Or a vast majority of Displaced stories suck horrendously? They tend to be overpowered, self-insert mary sues with flavor of the week super powers and no concept of pacing. But unlike a majority of the readers of those fics (The ones who simply comment "Moar plz" or other such useless sentiments), some people actually look for quality. There are good examples of Displaced stories, but they're very few and far between. Mighty Warrior of Epicness is one such that springs to mind immediately - plus the Skeletor one - but a good 90% of the genre is hot garbage.

Haven't read this story yet. Description seems kinda cringe, but that's mostly just because of the description of this Derek character. I do like the take on the main character basically being a sidekick instead of the main focus, and am hoping it does deliver in some regard towards my relatively low standards.

Hm... okay, I know this is basically making fun of the Displaced/HiE/self-insert genre, but my god was that almost painful to read. Derek is, quite honestly, a douche. As was Twilight when she pulled that magical shield to stop someone from leaving just because "But who wouldn't want to watch super oc fight baddies". Then there was the entire interaction between the two of them in his house.

I felt sorry for the main character, but at the same time did kind of agree with a previous commenter. Unless Johan actually stands up for himself, it's really not going to get better. I'll probably end up tracking this to see where you take the story, but at this point I might already be rooting for a character death (Because unless there's some serious character swerve, I don't see much else fixing the mary sue).

Except that's more the writers themselves than the Displaced genre itself. See, when it first started out, the most popular was the first story that did it. Everyone joined in wanting to do their own Displaced but sadly, used the same thing as the first story that got popular. This also applies to HiE. So why not bash the writer, not the genre?

» DATA ENTRIES
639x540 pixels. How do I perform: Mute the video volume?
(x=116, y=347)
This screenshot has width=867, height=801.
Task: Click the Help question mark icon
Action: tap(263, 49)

» WHAT THIS TASK INVOLVES
Carry on the reader comments about Displaced fan fiction past their final sentence. The listing comes from a separate source.

» SOLVED PROBLEM
You do realize that the writers are the genre, right? It wouldn't be a genre if only one person wrote about it and it died off.

Amusing enough, I say. Though while admittedly I can see how the Deer gets annoyed, I'm hoping he isnt actually gonna blow up on... What's-his-name (The freak of nature). True, it's bad luck he didn't get overpowered abilities, but it would be a bit more interesting to see him (The Deer) being torn between supporting his friend and just general apathy.

Damn, you got something good going on. Just oooonnneeee thing I suggest you should avoid considering you've got something unique here. DON'T cross-over with other Displaced to solve all of your problems

Imagine not realizing that it is intentional the his friend is well.... That

I haven't started reading this yet, and likely won't until it gets a Complete tag, but I wanted to ask: are you writing this by the seat of your pants, or do you have an ending planned out already and an outline of things between here and there? I have no strong feelings one way or another concerning the Displaced genre, but you've hit upon a premise FAR too interesting to let this story go unfinished like your other multiple-chapter stories. Keep up the writing!

Quick writing tip: When characters address one another in dialogue, highlight the name or address with commas. That helps us readers immensely. Here's a good example why:

"I want to come inside Rainbow Dash!"


"I want to come inside, Rainbow Dash!"

I admit I'm... sorta on the fence here. Okay, firstly, props to being creative and taking a sucky story idea such as Displaced and doing something amazing with the idea.

However, I'm not quite sure if I'm really ready to read a story whereby the laws of plot the Mane Six are required to not notice someone in distress and clearly annoyed with their 'best friend'. And hooooo boy is Derek a terrible friend, this much is obvious. He fits the definition of a user, or he simply for whatever reason fails to notice Johan hates him.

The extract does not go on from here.